Le président du Comité national olympique français, Henri Sérandour, devait nous expliquer un peu plus tard que les événements du jour le confirmaient un peu plus dans sa conviction que les équipes françaises devaient utiliser exclusivement les installations et les services officiels qui seront sécurisés au maximum. Il reste que certaines des équipes de la délégation française ne seront pas logées au village olympique. "Pour ceux-là, pour le club France, on réfléchit à la mise en place d'un dispositif complémentaire. Nous ne remettons pas en cause les dispositions prises par les Grecs mais nous la compléterons par un dispositif complémentaire situé hors du village et au club France. Aujourd'hui, aucune décision n'est prise. Nous y réfléchissons. Nous prendrons notre décision quelques jours avant le début des Jeux. Cela se fera en parfaite collaboration avec la partie grecque". Mais aussi le président du CNOSF a dû évoluer dans son avis quant au séjour des sportifs français lesquels sont désormais sont fortement incités à quitter Athènes dès la fin de leur compétition. "J'aurais souhaité qu'ils puissent rester et suivre les compétitions des autres disciplines", nous dit M. Sérandour. "J'ai toujours suivi la même politique, que ce soit à Barcelone, à Atlanta ou ailleurs, mais depuis le 11 septembre new-yorkais et le derniers attentats à Madrid il y a une charge supplémentaire. Je reconnais qu'Athènes a pris toutes les mesures nécessaires pour sécuriser les Jeux", explique-t-il.

"Toutes ces mesures ne font pas très fête", nous lançons alors à M. Sérandour. Il n'en faut pas plus pour que l'ancien sportif laisse sort de ses réserves officielles et laisse parler son cœur. "La Grèce a le courage d'organiser les premiers Jeux dans le nouveau contexte de menace internationale. La tâche n'est pas facile mais on doit reconnaître qu'ils ont mis le paquet. En tout cas ce n'est pas la délégation française qui ira leur causer des problèmes. Nous sommes de tout cœur avec les Grecs et je salue ce courage et l'énergie qu'ils déploient. Qu'ils soient sûrs que nos sportifs iront à Athènes avec une seule idée : aller jusqu'au bout de leur rêve. Et ça c'est la fête et ce sera quand même la fête malgré toutes ces mesures indispensables".
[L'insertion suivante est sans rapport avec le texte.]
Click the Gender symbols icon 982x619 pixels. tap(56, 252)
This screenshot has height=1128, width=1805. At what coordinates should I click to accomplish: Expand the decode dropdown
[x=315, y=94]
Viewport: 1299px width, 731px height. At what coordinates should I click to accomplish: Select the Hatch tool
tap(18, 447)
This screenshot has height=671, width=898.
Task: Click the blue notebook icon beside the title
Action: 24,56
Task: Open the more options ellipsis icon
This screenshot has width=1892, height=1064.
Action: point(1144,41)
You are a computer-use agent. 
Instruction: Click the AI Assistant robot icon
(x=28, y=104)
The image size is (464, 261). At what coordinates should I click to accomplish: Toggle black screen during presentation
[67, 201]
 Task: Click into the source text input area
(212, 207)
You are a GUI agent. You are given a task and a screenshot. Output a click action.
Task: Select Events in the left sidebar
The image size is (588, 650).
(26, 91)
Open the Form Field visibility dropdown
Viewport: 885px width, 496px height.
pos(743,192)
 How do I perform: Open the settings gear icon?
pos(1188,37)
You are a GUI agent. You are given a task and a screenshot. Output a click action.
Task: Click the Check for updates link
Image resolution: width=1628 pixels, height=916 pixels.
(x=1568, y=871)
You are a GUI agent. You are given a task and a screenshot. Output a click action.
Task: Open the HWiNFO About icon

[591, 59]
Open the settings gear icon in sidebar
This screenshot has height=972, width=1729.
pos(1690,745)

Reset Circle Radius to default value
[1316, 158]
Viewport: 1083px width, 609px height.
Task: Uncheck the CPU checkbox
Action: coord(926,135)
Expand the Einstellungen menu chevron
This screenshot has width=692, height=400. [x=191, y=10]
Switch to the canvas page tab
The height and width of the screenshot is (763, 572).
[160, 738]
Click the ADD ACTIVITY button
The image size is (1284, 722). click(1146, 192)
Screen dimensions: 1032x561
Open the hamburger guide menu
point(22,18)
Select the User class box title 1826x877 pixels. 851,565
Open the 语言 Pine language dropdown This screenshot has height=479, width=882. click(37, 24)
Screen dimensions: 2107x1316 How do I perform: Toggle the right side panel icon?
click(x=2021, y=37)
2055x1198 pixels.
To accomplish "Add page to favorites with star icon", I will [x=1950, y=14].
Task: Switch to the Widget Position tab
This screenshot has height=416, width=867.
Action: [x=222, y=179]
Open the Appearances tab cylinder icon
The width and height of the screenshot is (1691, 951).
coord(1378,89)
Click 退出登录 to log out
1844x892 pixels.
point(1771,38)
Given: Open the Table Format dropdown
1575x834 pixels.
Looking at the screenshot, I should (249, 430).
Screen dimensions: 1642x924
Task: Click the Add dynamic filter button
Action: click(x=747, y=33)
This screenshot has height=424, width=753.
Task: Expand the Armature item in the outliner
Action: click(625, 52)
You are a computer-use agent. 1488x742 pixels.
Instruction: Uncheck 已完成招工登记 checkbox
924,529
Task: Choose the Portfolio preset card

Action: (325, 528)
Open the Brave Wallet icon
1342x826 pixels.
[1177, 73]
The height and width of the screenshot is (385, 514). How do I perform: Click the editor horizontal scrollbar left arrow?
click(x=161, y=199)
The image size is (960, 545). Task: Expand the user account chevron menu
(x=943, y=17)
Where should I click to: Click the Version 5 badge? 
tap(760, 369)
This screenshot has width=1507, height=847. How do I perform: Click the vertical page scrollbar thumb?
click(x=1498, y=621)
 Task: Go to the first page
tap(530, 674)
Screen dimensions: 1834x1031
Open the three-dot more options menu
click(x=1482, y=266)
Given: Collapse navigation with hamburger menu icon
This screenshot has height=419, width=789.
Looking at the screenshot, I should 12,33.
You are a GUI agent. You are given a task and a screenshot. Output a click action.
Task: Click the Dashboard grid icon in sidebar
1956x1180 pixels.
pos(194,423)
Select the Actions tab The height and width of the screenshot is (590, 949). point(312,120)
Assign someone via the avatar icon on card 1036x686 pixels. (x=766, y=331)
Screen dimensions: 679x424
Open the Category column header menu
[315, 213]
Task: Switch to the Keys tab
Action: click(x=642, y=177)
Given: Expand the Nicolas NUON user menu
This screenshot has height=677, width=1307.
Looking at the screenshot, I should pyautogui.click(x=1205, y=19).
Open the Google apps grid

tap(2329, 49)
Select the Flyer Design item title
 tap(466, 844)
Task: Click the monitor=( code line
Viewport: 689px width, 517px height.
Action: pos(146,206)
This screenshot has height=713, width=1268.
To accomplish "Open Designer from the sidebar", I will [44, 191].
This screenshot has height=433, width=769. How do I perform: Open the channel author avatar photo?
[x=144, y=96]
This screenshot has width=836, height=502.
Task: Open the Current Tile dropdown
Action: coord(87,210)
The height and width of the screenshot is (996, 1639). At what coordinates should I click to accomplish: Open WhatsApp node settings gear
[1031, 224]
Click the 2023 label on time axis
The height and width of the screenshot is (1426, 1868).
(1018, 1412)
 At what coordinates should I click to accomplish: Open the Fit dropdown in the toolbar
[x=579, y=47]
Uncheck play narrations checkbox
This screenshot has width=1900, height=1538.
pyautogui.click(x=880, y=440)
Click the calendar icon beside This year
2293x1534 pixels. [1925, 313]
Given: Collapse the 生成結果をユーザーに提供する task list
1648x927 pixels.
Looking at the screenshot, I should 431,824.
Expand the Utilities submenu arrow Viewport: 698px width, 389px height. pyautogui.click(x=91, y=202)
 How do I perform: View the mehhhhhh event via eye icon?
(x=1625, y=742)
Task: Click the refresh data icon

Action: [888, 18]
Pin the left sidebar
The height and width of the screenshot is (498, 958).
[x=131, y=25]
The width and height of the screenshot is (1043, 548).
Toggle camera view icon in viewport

Imperturbable aussi, depuis le siège à Genève, le président du CIO, Jacques Rogge, faisait la déclaration suivante : "Dans cent jours exactement, la Grèce aura l’occasion de faire la preuve de son hospitalité légendaire, connue sous le nom de 'filoxenia', lorsqu'Athènes accueillera le monde entier pour la cérémonie d’ouverture des Jeux Olympiques", non sans cacher son impatience et une certaine jubilation à l'approche du jour J. "Dans les jours qui viennent, la commission de coordination et la commission des athlètes du CIO se rendront à Athènes afin de voir de près les sites dans l’enceinte desquels les meilleurs sportifs du monde concourront cet été. Je suis impatient d’entendre ce qu’ils auront à me dire concernant l’avancée des travaux accomplis dans un intervalle de temps aussi bref; j’attends avec la même impatience le moment où, aux côtés de mes amis et collègues grecs, je verrai les athlètes pénétrer dans le stade olympique, dans cent jours exactement", déclarait-il. Le CIO confirmait un peu plus tard publiant une déclaration que "d'après les informations fournies par les autorités grecques, rien n'indique jusqu'ici que les incidents de ce matin soient liés aux préparatifs des Jeux Olympiques de cet été. Nous restons en contact avec nos collègues grecs, qui nous tiendront informés de l'évolution de la situation." Un feuilleton donc à suivre.